Too bad those classes didn’t give me the balls to ask anyone to dance.

If dance lessons weren’t already enough fodder for the guys and Rach, this newest revelation about my secret crush sent my level of loserdom into hyper drive. The next few weeks I endured constant torture and harassment about Evie. But to Jeremy’s credit, he never approached her again.

Within a month, he was trailing after Alyssa like a lovesick puppy.

At first, I felt guilty that Jeremy moved on so quickly from Evie to one of her best friends. I didn’t want her feelings to be hurt. Mike did some quick checking into my suspicions. As it turned out, Evie wasn’t interested in Jeremy, anyway. She was thankful for the diversion of his attention.
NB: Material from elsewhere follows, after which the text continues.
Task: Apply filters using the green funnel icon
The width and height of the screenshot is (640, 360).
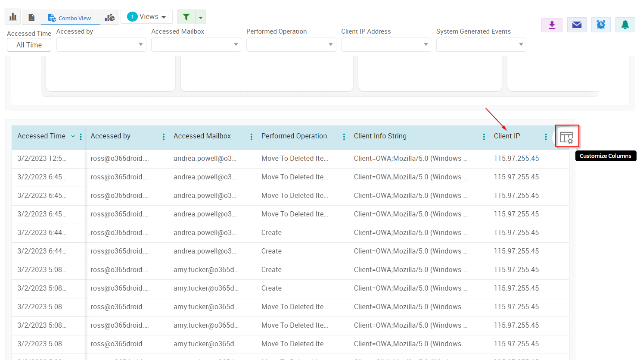Action: [186, 16]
I never did ask Mike anything else about Evie. Alex was convinced Mike was the man for information and running interference for me. To my horror, Mike seemed happy to oblige…to an extent. The more they all pushed me to get close to her, the further into my shell I retreated.
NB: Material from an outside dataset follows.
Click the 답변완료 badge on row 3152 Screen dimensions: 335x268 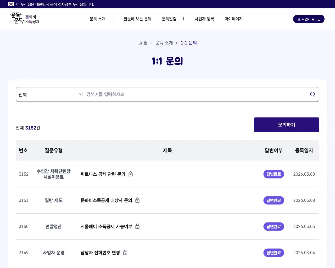coord(273,174)
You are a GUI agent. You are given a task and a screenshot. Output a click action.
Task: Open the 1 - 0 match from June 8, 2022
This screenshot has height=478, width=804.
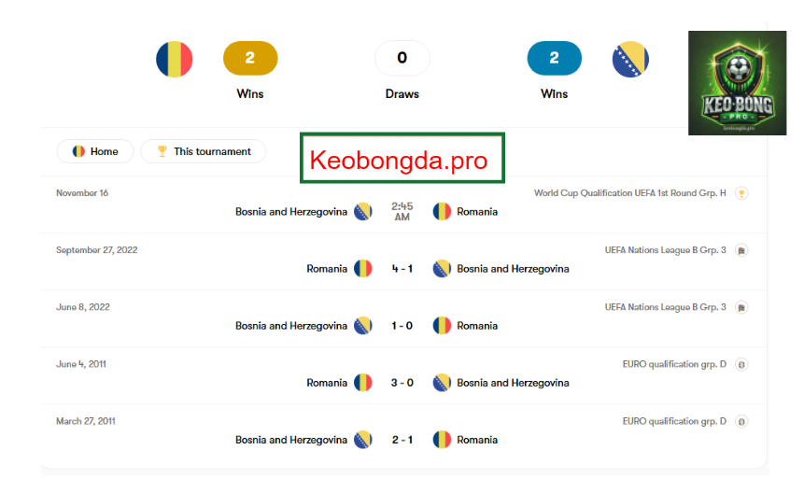[x=402, y=326]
That was around the time that Mike met Chelsie, and Alex started dating Bekah. They abandoned my hopeless cause in favor of their own pursuits. Everything returned to the status quo.

Case closed, end of story.

It took Jeremy two solid months of wooing as he called it. Alyssa made him work for it, and he liked the challenge. He never looked at another girl again. She’s been devoted to him ever since.

And now, he’s practically hyperventilating in the passenger seat, already imagining her throwing three years of history and all of their carefully laid plans for a shared future out the window. My multiple examples of how much she obviously loves him fall on deaf ears.

Drummers. Not as cool under pressure as they’d have you believe.

Margie, my favorite hostess, is working up front when we arrive at the diner, and wastes no time trying to coax information out of me about mine and Evie's relationship status. This instantly puts a smug grin on Jeremy’s face as he relates to her all of my bumbling attempts at romancing everyone’s favorite waitress. Hey, whatever it takes to make him feel better.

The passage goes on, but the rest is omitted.